Majumdar will chair the board. The new members will serve for two-year terms.

The board meets quarterly to advise the secretary on DOE priorities and emerging issues and to make recommendations.

EIA Nomination Sent to Senate

Biden formally nominated Joseph DeCarolis on Oct. 4 to head the Energy Information Administration.

DeCarolis is a professor in North Carolina State University's Department of Civil, Construction and Environmental Engineering. Before joining the faculty, he worked at EPA's Office of Research and Development, where he studied air quality impacts of energy development.

EPA Releases 2020 GHG Stats

Power plants were the largest source of greenhouse gas emissions in the U.S. last year, EPA reported Oct. 6.

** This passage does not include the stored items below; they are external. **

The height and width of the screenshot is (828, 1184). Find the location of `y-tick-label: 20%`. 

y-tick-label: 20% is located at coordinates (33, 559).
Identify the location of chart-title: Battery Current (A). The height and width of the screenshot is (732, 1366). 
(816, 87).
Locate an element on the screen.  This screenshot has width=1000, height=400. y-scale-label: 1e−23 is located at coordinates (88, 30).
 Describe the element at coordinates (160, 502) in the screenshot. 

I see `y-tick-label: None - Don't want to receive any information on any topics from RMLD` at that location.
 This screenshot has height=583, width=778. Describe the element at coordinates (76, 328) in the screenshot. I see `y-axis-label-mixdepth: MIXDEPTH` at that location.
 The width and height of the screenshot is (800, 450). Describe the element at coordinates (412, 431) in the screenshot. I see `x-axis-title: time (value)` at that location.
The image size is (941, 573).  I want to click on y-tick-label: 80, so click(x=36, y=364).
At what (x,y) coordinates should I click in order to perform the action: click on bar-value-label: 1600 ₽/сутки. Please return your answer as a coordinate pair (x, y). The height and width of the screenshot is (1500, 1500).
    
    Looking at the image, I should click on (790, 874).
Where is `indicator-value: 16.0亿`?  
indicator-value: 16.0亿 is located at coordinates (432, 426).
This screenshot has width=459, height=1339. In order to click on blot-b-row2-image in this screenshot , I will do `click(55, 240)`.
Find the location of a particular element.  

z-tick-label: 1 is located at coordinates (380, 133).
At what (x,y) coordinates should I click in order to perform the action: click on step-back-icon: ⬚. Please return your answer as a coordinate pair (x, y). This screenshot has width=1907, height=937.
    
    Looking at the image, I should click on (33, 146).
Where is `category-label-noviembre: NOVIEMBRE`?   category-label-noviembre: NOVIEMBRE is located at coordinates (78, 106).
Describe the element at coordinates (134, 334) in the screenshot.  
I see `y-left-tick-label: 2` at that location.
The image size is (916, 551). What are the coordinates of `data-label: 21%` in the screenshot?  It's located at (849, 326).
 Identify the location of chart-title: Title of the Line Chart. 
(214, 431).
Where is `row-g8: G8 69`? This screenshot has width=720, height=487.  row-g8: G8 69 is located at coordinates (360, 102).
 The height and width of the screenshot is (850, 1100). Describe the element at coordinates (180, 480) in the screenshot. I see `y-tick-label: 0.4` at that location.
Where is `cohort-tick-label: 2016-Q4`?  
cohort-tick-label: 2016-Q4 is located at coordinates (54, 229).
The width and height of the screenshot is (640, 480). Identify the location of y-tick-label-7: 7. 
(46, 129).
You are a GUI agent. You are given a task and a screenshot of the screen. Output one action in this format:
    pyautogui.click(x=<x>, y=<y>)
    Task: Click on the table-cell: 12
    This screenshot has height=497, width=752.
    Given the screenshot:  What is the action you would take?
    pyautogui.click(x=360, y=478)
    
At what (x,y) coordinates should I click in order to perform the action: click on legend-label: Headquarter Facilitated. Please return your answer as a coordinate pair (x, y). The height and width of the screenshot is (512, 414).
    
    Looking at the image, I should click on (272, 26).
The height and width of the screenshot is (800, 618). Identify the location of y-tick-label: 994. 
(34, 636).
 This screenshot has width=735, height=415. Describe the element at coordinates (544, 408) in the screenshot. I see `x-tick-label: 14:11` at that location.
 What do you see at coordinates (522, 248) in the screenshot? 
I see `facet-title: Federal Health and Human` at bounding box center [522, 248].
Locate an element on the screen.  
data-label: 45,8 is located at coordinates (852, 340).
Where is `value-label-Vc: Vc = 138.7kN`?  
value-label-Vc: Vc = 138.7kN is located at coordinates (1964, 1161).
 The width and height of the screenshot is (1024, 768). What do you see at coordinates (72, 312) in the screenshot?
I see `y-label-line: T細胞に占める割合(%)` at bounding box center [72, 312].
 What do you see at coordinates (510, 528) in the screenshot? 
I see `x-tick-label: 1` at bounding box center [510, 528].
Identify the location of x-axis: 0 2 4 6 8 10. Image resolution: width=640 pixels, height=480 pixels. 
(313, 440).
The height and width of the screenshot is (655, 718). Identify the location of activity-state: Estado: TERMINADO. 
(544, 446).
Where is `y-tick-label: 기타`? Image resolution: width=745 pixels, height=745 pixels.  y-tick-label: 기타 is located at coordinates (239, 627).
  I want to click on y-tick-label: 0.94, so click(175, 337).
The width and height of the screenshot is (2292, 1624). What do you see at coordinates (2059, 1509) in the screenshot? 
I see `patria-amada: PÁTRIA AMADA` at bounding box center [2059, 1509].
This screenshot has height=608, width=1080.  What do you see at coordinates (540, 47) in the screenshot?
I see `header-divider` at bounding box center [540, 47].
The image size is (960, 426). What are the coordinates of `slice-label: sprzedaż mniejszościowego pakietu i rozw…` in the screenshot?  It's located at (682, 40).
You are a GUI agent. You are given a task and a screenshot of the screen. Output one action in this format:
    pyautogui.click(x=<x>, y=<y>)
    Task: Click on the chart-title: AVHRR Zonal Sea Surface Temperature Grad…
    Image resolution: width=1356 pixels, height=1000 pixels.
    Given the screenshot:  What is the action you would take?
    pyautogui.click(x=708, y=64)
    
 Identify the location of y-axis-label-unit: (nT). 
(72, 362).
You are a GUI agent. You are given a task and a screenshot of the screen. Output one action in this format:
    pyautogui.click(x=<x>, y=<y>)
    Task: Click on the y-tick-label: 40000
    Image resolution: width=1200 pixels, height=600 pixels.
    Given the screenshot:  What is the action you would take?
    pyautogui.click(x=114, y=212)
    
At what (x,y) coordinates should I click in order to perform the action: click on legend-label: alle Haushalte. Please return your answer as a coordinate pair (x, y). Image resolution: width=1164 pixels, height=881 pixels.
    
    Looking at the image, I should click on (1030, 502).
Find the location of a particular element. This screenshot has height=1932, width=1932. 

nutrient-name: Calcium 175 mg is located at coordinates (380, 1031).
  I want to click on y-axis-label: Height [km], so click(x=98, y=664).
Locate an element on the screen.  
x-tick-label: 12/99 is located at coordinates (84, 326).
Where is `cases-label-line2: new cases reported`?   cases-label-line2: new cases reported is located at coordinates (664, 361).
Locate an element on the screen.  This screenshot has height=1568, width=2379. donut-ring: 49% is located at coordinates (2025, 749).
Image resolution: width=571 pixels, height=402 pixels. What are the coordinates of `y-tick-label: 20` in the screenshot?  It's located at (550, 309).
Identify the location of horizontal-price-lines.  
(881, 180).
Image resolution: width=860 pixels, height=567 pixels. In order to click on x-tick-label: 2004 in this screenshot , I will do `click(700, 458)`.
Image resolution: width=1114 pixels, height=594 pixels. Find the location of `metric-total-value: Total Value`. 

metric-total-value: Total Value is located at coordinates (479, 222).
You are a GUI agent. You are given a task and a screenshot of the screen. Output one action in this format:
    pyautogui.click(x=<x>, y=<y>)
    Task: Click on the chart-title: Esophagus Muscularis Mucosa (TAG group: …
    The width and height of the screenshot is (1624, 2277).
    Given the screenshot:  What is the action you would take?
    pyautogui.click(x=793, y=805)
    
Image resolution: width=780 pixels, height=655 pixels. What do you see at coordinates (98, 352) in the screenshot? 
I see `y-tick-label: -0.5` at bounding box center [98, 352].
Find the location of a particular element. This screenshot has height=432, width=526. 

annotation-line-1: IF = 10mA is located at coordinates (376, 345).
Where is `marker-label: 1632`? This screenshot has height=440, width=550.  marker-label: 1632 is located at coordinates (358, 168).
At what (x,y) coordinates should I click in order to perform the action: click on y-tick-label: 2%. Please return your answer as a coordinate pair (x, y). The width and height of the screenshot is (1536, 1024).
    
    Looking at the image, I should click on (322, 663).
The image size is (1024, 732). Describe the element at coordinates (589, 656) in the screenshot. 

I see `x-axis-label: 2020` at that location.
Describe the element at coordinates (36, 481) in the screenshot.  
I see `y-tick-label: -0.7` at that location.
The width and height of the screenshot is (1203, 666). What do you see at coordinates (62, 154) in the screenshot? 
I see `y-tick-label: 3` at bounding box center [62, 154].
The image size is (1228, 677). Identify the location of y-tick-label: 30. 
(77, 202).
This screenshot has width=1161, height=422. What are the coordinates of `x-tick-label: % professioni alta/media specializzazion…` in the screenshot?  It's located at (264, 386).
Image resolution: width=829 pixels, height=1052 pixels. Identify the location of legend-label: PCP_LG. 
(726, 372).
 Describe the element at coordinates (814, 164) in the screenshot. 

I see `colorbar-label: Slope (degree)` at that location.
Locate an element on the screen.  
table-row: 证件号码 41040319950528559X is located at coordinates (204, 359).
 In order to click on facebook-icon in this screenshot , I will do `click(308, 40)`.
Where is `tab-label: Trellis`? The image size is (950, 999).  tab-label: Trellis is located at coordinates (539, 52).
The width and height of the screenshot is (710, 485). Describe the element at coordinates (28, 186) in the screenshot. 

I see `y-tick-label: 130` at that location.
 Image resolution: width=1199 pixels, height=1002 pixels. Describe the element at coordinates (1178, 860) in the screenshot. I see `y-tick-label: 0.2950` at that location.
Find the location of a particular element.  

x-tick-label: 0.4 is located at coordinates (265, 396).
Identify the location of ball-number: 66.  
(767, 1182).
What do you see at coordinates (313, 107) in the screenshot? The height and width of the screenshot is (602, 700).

Plants that submitted data to EPA's reporting program, totaling 1,339 facilities, emitted approximately 1.5 billion tons of carbon dioxide, down 10 percent from 2019 and one-third lower than in 2011, the report indicated. EPA attributed the declines to both the economic impact of the coronavirus pandemic and the electricity sector's shift away from coal-fired generation.

Biden Signs Transportation Stopgap

Biden on Oct. 2 signed into law a stopgap bill authorizing surface transportation programs through Oct. 31.

Congress swiftly passed the legislation the same day, by unanimous consent in the Senate and by a 365-51 vote in the House.

The legislation, HR 5434, was made necessary by the House's delay in voting on the Senate-passed infrastructure package (see item above), which included authorizations for transportation programs. Those authorizations expired Sept. 30.